Please be advised that depending on what FreeBSD shell you use will determines how some of the basic POSIX compliant programs work.


----------



## kpedersen (Jan 12, 2020)

Ahmed El Gohary said:


> this means that if I mastered FreeBSD commands i'll be able to dig around any UNIX or UNIX like OS



In essence, yes. At least, a lot more familiar than learning the Windows / MSDOS command line for example.

But there are some "quality of life" differences. For example I take for granted the <tab> to auto complete key.
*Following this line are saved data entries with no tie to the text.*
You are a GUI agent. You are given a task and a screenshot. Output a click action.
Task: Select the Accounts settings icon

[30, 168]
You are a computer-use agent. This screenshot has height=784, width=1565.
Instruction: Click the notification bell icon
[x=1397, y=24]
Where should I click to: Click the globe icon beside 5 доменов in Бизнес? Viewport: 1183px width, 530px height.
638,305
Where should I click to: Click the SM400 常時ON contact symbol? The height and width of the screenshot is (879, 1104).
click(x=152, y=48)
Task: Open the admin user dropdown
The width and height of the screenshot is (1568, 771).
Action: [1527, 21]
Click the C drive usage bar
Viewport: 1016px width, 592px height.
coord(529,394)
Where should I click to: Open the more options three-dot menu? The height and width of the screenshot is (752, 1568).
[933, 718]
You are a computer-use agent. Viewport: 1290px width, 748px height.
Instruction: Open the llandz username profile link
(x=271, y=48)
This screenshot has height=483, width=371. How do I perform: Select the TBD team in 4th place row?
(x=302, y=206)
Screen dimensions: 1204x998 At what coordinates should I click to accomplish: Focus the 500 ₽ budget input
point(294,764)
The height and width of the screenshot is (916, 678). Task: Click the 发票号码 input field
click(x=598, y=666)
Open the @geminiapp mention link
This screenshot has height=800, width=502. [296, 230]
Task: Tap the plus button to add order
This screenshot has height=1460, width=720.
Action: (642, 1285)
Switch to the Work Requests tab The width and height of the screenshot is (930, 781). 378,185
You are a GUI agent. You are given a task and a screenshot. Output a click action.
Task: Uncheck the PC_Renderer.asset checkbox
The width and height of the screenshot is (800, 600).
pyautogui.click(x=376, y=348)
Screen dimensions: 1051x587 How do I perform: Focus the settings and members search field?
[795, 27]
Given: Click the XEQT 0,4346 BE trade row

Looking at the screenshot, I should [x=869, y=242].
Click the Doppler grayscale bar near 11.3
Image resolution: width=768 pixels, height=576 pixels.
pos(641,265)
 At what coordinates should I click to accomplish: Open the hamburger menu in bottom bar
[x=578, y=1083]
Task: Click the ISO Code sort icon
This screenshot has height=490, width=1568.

This allows me to perform tasks much faster than with a GUI. Unfortunately on the old UNIX (or Plan 9), this does not exist.


----------



## Ahmed El Gohary (Jan 12, 2020)

Phishfry said:


> Please be advised that depending on what FreeBSD shell you use will determines how some of the basic POSIX compliant programs work.



what is the best shell as it's a bit messy in my head i don't know which one should i use sh vs csh vs tcsh i don't know (


----------



## memreflect (Jan 12, 2020)

Ahmed El Gohary said:


> what is the best shell as it's a bit messy in my head i don't know which one should i use sh vs csh vs tcsh i don't know (


If you're going to learn a shell, sh(1) is a good choice as it is highly portable. If you want a more featureful shell, tcsh(1) is the better choice. On some systems, csh and tcsh may be different shells, but on FreeBSD, they're the same.


----------



## Ahmed El Gohary (Jan 12, 2020)

kpedersen said:


> In essence, yes. At least, a lot more familiar than learning the Windows / MSDOS command line for example.
> 
> But there are some "quality of life" differences. For example I take for granted the <tab> to auto complete key. This allows me to perform tasks much faster than with a GUI. Unfortunately on the old UNIX (or Plan 9), this does not exist.


i'm ready to learn it but don't know from where to start the write shell as the on'y one i've used in my entire life is bash in macOS "for creating a bootable installer and in linux 
so which one should i choose during the installation process sh or csh or tcsh 
and i if i entered a certain command how on earth i could save and exit it to the main shell for ex:
when i use chpass after i finish i can't get out of it or save the changes i performed


----------



## Ahmed El Gohary (Jan 12, 2020)

memreflect said:


> If you're going to learn a shell, sh(1) is a good choice as it is highly portable.  If you want a more featureful shell, tcsh(1) is the better choice.  On some systems, `csh` and `tcsh` may be different shells, but on FreeBSD, they're the same.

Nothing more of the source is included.